Sec. 203.44  What administrative steps must I take to use the royalty suspension volume?

    (a) You must notify the MMS Regional Supervisor for Production and 
Development in writing of your intent to begin drilling operations on 
all deep wells and phase 1 ultra-deep wells; and
    (b) Within 30 days of the beginning of production from all wells 
that would become qualified wells by satisfying the requirements of this 
section, you must:

[[Page 25]]

    (1) Provide written notification to the MMS Regional Supervisor for 
Production and Development that production has begun; and
    (2) Request confirmation of the size of the royalty suspension 
volume earned by your lease.
    (c) Before beginning production, you must meet any production 
measurement requirements that the MMS Regional Supervisor for Production 
and Development has determined are necessary under 30 CFR part 250, 
subpart L.
    (d) You must provide the information in paragraph (b) of this 
section by January 20, 2009 if you produced before December 18, 2008 
from a qualified deep well or qualified phase 1 ultra-deep well on a 
lease that is located entirely in water more than 200 meters and less 
than 400 meters deep.
    (e) The MMS Regional Supervisor for Production and Development may 
extend the deadline for beginning production for up to one year for a 
well that cannot begin production before the applicable date prescribed 
in the definition of ``qualified deep well'' in Sec. 203.0 if it meets 
all of the following criteria.
    (1) The well otherwise meets the criteria in the definition of a 
qualified deep well in Sec. 203.0.
    (2) The delay in production occurred after reaching total depth in 
the well.
    (3) Production (other than test production) was expected to begin 
from the well before the applicable deadline in the definition of a 
qualified deep well in Sec. 203.0. You must provide a credible activity 
schedule with supporting documentation.
    (4) The delay in beginning production is for reasons beyond your 
control, such as adverse weather and accidents which MMS deems were 
unavoidable.

[69 FR 3510, Jan. 26, 2004, as amended at 69 FR 24054, Apr. 30, 2004. 
Redesignated and amended at 73 FR 69512, 69513, Nov. 18, 2008]



Sec. 203.45  If I drill a certified unsuccessful well, what royalty relief 

will my lease earn?

    Your lease may earn a royalty suspension supplement. Subject to 
paragraph (d) of this section, the royalty suspension supplement is in 
addition to any royalty suspension volume your lease may earn under 
Sec. 203.41.
    (a) If you drill a certified unsuccessful well and you satisfy the 
administrative requirements of Sec. 203.47, subject to the price 
conditions in Sec. 203.48, your lease earns an RSS shown in the 
following table. The RSS is shown in billions of cubic feet of gas 
equivalent (BCFE) or in thousands of cubic feet of gas equivalent (MCFE) 
and is applicable to oil and gas production as prescribed in Sec. 
204.46.

### [PROVIDED MATERIAL]
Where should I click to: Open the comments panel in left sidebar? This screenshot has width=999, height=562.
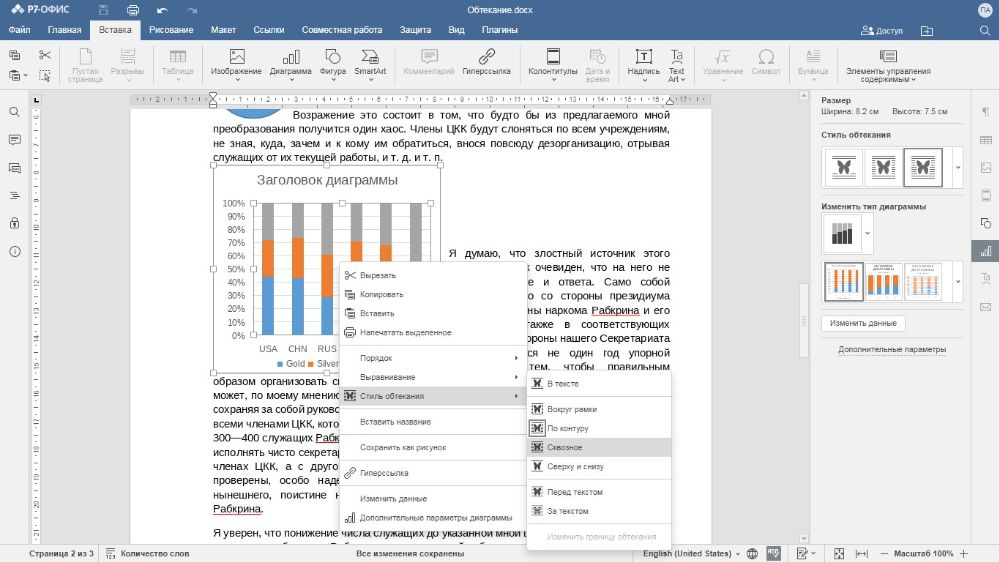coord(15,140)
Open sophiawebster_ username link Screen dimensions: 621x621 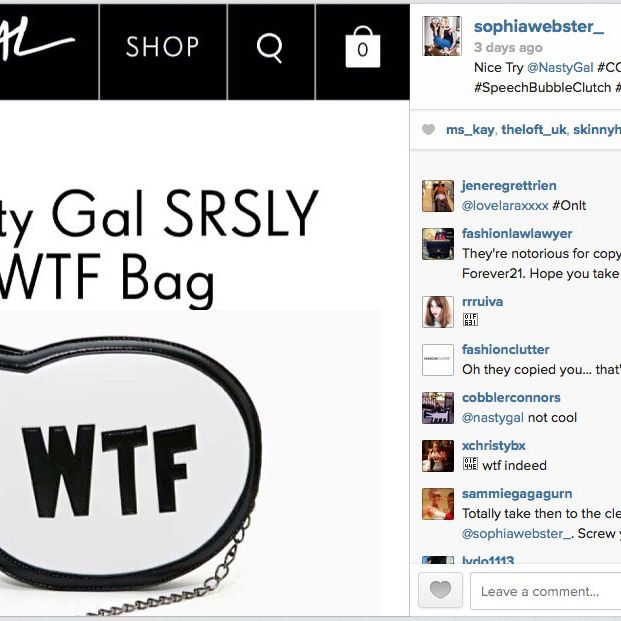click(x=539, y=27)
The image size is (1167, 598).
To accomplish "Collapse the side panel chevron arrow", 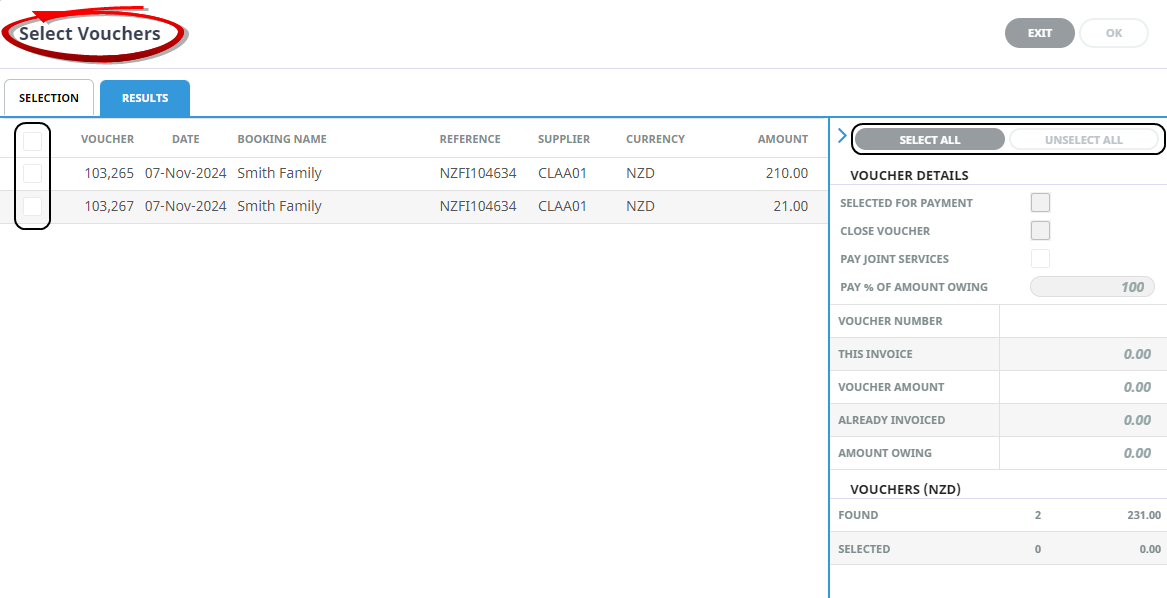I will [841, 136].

### [TASK INSTRUCTIONS]
1. In the royalty relief regulation, for how long may the MMS Regional Supervisor for Production and Development extend the deadline for beginning production?
2. Please extend the royalty relief regulation, picking up right after its last sentence.

### [OUTPUTS]
1. Up to one year.

2.
----------------------------------------------------------------------------------------------------------------
  If you have a certified unsuccessful well        Then your lease earns an RSS on this volume of oil and gas
                   that is:                       production as prescribed in this section and Sec.  203.46:
----------------------------------------------------------------------------------------------------------------
(1) An original well and your lease has not    5 BCFE.
 produced gas or oil from a deep well or an
 ultra-deep well,
(2) A sidetrack (with a sidetrack measured     0.8 BCFE plus 120 MCFE times sidetrack measured depth (rounded to
 depth of at least 10,000 feet) and your        the nearest 100 feet) but no more than 5 BCFE.
 lease has not produced gas or oil from a
 deep well or an ultra-deep well,
(3) An original well or a sidetrack (with a    2 BCFE.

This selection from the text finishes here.